Stored data entries:
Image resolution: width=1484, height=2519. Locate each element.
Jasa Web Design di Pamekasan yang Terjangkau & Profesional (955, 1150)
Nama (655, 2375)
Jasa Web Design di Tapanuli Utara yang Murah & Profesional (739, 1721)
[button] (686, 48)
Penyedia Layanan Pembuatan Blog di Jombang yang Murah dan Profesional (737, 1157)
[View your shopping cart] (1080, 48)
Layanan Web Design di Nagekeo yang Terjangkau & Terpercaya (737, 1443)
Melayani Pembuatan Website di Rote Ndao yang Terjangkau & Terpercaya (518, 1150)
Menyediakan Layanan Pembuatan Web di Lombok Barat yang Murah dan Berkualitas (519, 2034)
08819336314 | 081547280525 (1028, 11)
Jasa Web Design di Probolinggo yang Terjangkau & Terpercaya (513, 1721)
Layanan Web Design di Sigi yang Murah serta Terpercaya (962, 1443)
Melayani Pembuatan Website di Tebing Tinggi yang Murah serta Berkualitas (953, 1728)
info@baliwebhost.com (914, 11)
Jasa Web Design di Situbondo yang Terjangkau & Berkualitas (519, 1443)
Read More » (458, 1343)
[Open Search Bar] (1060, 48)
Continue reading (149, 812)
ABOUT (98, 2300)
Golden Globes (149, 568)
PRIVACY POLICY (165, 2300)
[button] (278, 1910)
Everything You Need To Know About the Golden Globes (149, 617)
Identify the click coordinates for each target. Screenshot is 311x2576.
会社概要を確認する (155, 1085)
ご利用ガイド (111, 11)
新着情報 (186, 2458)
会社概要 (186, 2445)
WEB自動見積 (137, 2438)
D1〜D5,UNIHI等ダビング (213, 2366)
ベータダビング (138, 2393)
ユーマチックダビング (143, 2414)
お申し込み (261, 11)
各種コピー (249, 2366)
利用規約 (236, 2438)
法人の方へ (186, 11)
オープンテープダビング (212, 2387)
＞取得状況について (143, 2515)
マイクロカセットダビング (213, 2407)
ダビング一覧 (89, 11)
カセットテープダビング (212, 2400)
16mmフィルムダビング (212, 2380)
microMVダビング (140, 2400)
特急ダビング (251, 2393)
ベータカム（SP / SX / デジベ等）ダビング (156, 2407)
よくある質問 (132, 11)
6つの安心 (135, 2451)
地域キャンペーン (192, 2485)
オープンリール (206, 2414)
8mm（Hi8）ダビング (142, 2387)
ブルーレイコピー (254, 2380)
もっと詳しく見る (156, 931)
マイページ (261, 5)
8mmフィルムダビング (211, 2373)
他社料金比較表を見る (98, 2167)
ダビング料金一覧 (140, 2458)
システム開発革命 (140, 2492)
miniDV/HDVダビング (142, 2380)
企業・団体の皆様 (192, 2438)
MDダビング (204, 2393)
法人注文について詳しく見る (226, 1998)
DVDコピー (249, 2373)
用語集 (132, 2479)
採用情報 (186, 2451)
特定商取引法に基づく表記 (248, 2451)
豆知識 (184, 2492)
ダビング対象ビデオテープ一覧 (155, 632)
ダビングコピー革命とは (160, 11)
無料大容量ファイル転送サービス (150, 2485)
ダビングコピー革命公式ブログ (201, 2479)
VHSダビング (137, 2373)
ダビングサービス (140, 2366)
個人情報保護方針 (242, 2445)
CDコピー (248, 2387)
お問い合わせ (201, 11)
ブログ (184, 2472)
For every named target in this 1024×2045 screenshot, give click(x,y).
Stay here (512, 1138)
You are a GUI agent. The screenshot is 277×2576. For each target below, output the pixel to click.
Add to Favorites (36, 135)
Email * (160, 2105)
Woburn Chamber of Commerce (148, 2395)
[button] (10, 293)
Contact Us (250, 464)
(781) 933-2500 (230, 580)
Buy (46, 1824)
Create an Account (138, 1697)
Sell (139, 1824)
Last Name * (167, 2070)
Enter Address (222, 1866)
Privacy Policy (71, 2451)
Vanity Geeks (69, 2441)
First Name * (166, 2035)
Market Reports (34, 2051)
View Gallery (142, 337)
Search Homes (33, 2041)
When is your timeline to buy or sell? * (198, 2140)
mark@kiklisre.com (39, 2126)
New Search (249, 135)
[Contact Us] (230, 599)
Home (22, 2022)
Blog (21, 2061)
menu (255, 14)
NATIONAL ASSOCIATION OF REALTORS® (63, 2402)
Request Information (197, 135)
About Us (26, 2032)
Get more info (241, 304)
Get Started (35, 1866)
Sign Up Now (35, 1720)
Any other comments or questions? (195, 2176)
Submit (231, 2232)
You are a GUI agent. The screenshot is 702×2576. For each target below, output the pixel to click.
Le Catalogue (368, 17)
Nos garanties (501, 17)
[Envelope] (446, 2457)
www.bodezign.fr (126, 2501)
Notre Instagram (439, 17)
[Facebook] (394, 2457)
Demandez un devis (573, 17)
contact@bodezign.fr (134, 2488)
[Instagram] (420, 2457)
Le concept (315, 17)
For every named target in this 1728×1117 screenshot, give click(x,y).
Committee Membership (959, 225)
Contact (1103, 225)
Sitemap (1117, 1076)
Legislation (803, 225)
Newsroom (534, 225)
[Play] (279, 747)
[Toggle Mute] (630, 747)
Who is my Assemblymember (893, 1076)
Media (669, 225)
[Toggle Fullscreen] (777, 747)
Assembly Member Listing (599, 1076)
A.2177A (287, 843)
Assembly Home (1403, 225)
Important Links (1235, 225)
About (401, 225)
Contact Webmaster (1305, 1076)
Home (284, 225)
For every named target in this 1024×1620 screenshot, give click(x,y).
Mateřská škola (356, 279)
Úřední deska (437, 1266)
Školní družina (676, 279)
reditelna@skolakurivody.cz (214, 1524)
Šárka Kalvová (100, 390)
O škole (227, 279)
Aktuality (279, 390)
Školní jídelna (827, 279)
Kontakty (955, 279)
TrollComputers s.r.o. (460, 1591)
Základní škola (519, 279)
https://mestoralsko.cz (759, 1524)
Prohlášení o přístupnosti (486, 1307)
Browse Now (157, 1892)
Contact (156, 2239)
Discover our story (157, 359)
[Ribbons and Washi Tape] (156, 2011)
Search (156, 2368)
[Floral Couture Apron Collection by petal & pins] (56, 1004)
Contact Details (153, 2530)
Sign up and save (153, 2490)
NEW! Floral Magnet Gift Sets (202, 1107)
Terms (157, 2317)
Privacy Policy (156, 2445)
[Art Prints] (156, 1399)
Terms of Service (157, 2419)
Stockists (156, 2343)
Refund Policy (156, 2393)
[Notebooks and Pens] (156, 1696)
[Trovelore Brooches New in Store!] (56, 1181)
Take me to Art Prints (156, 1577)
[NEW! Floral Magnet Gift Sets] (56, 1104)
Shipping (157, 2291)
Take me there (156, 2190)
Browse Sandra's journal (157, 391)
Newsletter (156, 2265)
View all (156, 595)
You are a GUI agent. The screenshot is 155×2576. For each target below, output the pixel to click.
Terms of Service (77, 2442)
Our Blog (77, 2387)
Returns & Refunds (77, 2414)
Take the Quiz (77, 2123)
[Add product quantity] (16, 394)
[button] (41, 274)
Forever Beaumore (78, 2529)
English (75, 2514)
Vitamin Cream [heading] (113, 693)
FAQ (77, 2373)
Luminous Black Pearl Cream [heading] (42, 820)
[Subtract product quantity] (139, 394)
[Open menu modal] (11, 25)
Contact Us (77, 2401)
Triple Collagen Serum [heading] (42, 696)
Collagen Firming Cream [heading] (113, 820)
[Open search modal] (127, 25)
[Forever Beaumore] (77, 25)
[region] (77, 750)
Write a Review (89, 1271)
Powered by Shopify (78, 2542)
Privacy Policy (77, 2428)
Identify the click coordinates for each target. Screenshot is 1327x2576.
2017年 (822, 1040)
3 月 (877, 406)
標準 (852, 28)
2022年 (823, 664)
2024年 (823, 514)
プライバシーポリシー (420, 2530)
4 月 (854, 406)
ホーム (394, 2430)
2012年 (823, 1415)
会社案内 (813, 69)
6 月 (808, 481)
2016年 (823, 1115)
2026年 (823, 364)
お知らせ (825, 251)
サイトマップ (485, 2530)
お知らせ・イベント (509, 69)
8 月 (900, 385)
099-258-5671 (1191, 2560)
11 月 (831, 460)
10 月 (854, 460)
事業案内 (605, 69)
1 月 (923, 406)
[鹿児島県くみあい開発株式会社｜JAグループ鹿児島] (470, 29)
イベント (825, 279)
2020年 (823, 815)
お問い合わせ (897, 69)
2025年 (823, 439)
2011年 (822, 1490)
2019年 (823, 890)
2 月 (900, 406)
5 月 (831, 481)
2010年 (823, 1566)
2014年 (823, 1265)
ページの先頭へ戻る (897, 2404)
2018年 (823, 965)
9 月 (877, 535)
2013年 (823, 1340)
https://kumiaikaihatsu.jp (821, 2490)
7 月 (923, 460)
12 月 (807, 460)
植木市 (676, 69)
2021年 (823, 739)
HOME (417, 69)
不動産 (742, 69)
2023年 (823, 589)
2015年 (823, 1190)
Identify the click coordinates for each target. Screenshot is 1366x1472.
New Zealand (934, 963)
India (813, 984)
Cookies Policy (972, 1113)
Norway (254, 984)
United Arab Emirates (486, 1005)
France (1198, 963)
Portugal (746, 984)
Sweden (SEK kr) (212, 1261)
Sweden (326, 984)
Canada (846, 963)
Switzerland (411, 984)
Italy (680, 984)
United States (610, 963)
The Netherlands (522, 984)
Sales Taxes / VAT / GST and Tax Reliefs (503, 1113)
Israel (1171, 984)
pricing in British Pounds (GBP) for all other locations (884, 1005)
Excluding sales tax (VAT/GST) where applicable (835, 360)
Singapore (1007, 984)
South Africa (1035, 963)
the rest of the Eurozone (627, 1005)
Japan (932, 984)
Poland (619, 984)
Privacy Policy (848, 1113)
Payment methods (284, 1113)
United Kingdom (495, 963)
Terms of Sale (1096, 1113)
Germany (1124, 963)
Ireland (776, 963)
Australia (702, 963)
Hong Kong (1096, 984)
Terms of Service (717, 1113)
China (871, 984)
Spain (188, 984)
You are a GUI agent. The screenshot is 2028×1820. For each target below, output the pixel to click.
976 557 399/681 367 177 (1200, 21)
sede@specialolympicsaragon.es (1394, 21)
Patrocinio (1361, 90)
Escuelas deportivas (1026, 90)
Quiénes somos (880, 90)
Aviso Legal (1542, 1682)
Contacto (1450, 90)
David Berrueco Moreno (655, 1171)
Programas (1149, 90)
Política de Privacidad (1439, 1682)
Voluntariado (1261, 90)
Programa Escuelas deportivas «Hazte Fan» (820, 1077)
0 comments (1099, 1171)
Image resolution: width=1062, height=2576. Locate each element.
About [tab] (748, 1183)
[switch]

--- PROBLEM DETAILS ---
Could you transcribe the entries above word for word, from the line with "Submit (231, 2232)" down to the line with "Home (284, 225)", keeping both?

--- TASK RESULT ---
Submit (231, 2232)
You are a GUI agent. The screenshot is 702×2576. For each target below, output the pixel to click.
Le Catalogue (368, 17)
Nos garanties (501, 17)
[Envelope] (446, 2457)
www.bodezign.fr (126, 2501)
Notre Instagram (439, 17)
[Facebook] (394, 2457)
Demandez un devis (573, 17)
contact@bodezign.fr (134, 2488)
[Instagram] (420, 2457)
Le concept (315, 17)
For every named target in this 1728×1117 screenshot, give click(x,y).
Committee Membership (959, 225)
Contact (1103, 225)
Sitemap (1117, 1076)
Legislation (803, 225)
Newsroom (534, 225)
[Play] (279, 747)
[Toggle Mute] (630, 747)
Who is my Assemblymember (893, 1076)
Media (669, 225)
[Toggle Fullscreen] (777, 747)
Assembly Member Listing (599, 1076)
A.2177A (287, 843)
Assembly Home (1403, 225)
Important Links (1235, 225)
About (401, 225)
Contact Webmaster (1305, 1076)
Home (284, 225)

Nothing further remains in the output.